==== Excerpted data

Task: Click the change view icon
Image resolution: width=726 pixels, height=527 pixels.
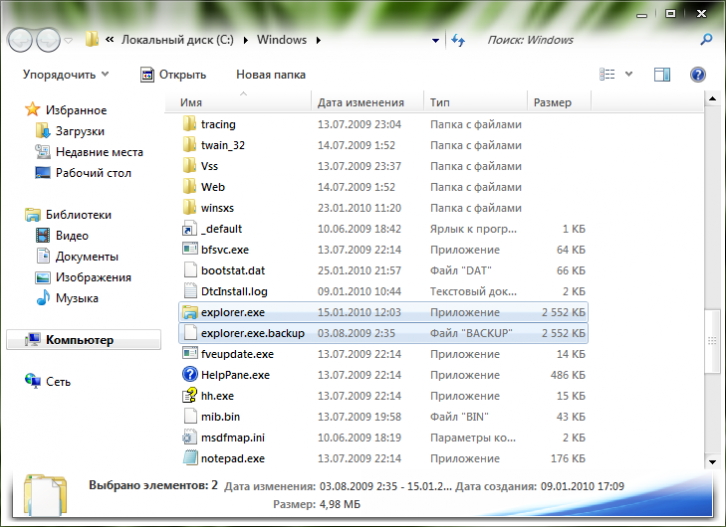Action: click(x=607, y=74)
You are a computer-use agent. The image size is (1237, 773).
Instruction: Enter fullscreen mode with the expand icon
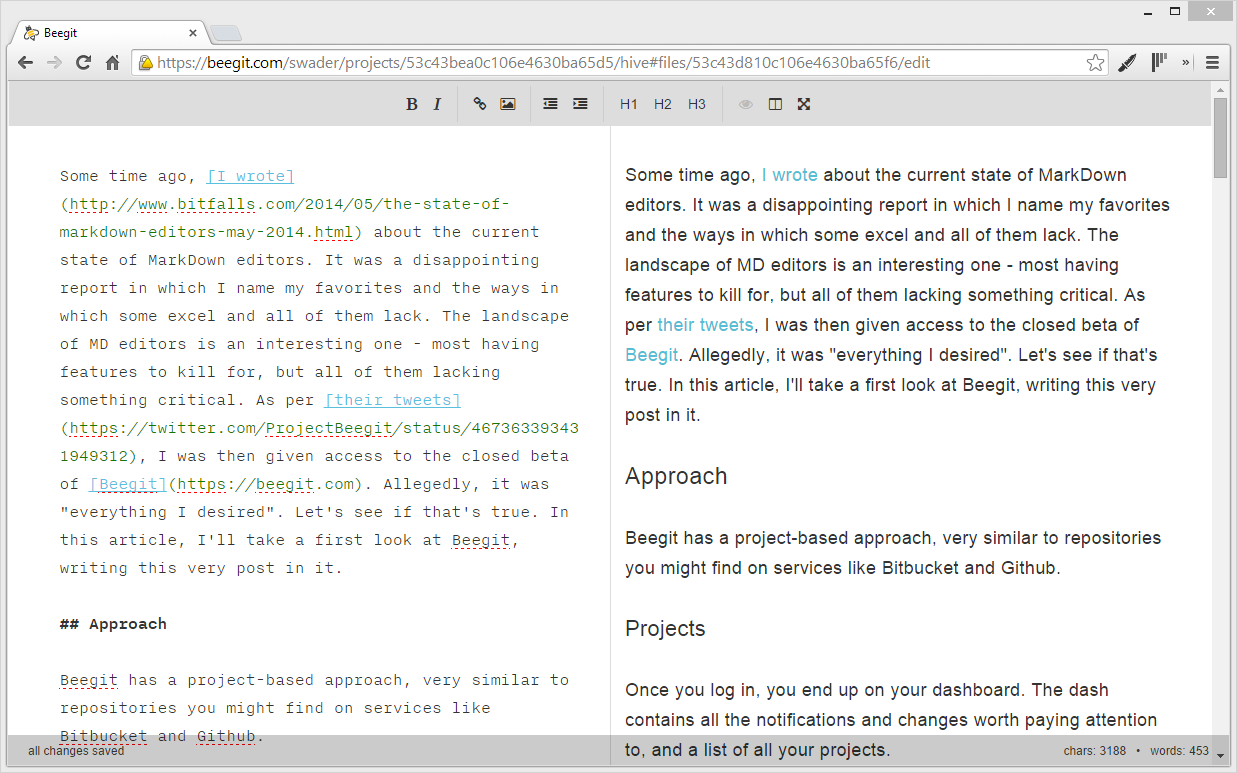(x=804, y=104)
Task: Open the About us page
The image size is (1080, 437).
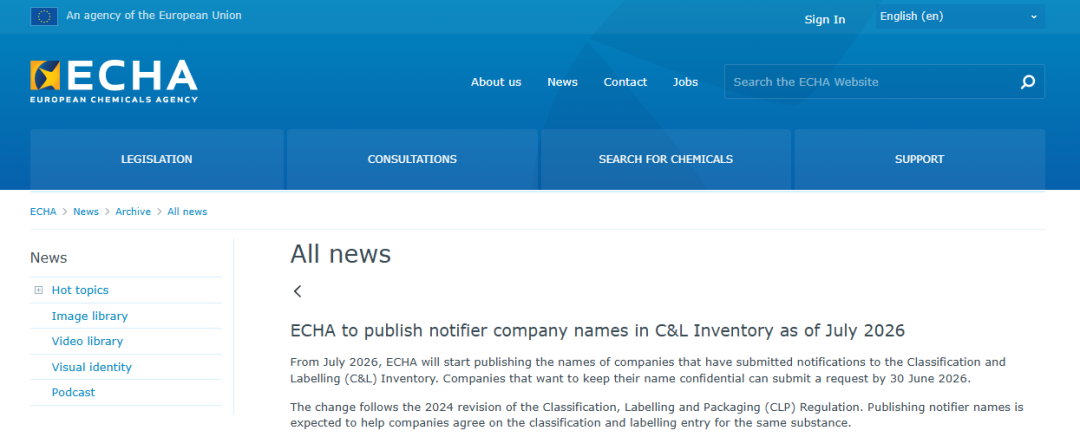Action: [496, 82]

========
==== Excerpted data

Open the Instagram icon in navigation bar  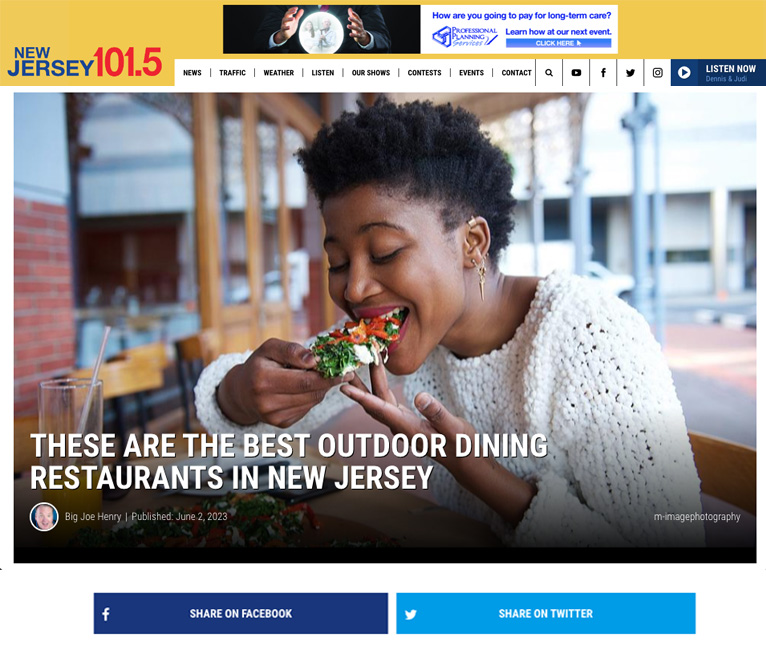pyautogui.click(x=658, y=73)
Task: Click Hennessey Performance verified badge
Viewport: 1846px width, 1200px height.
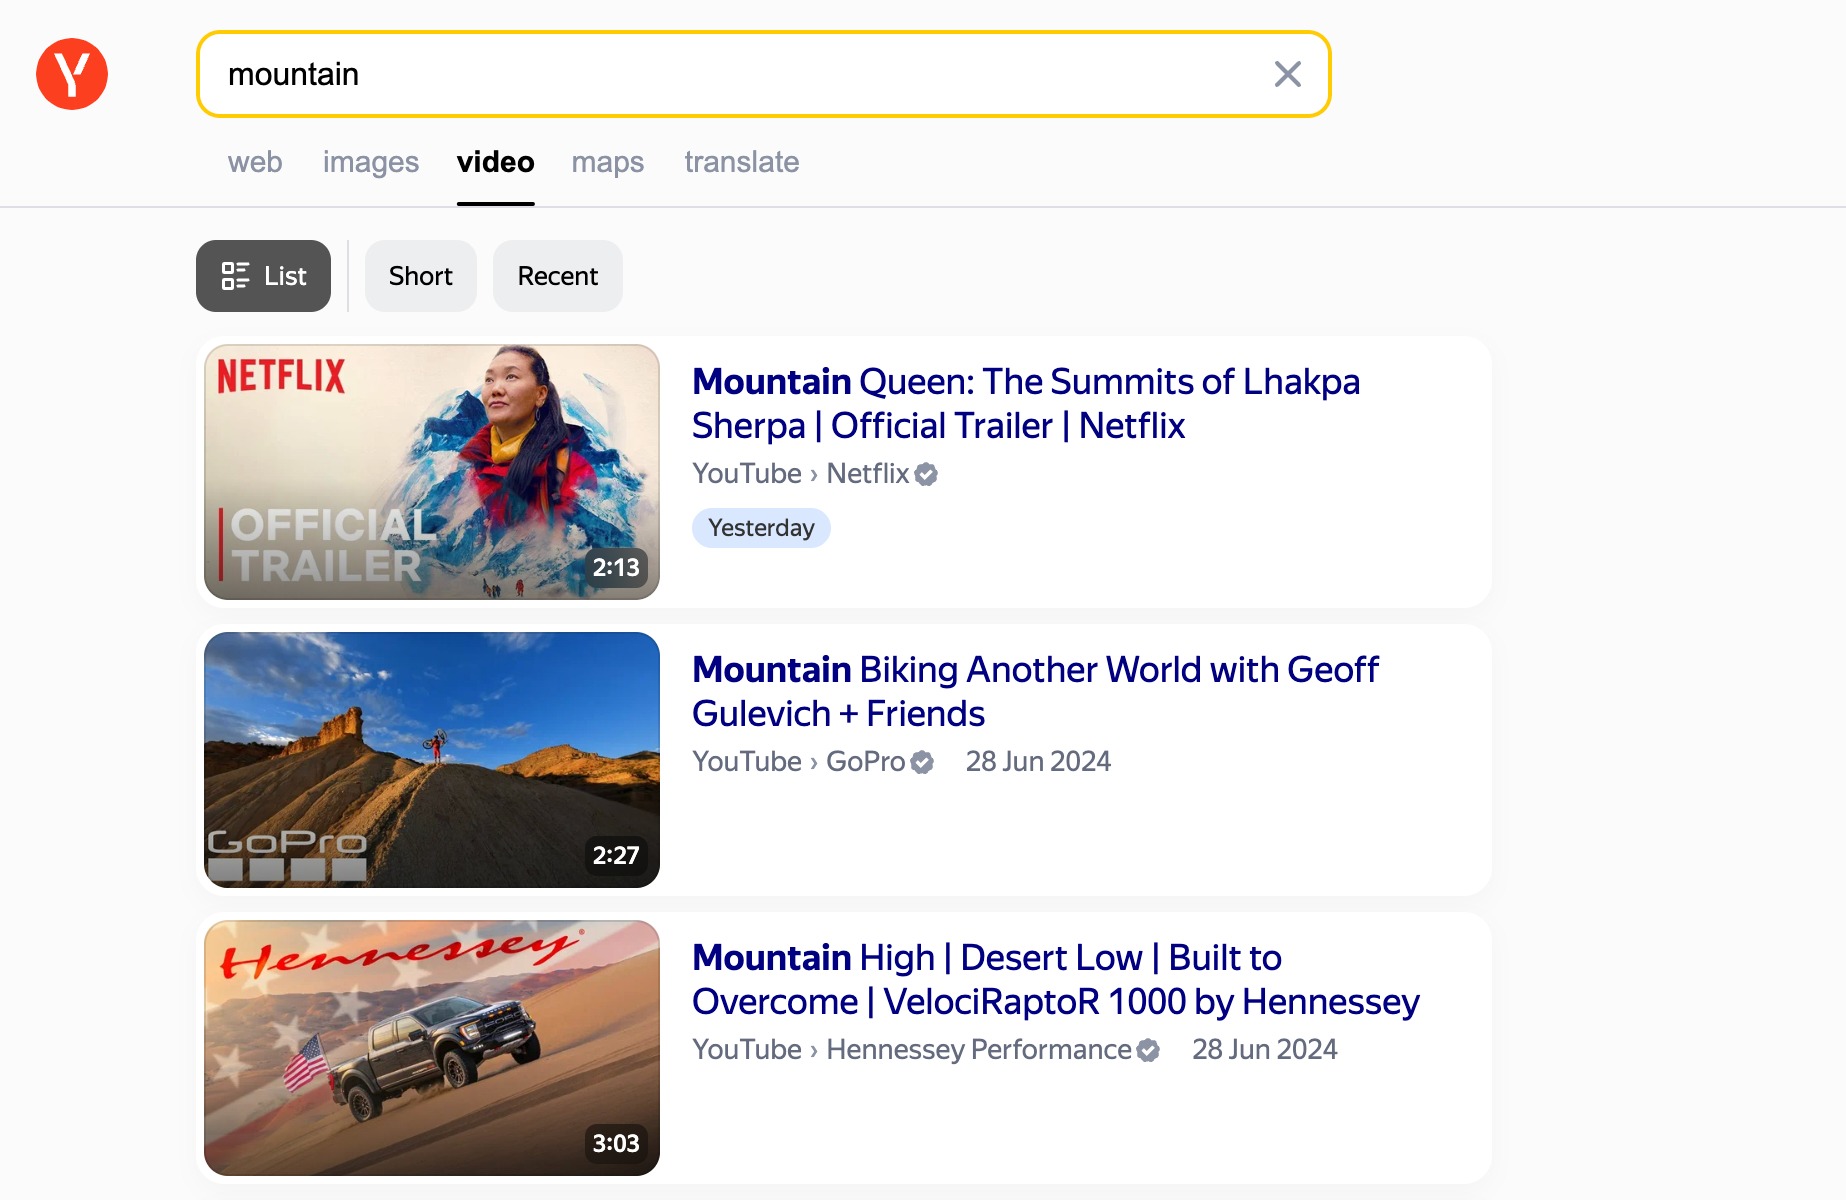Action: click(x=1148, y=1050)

========

> **Task details**:
Swap "expand" for "enlarge" in the lines starting at the one containing "You are a computer-use" and ending at the one containing "Action: [496, 82]", and give only those lines with nothing else changed. Leave the pictures out of the answer.

> **Correct result**:
You are a computer-use agent. The image size is (1237, 773).
Instruction: Enter fullscreen mode with the enlarge icon
(x=804, y=104)
Task: Open the About us page
The image size is (1080, 437).
Action: [496, 82]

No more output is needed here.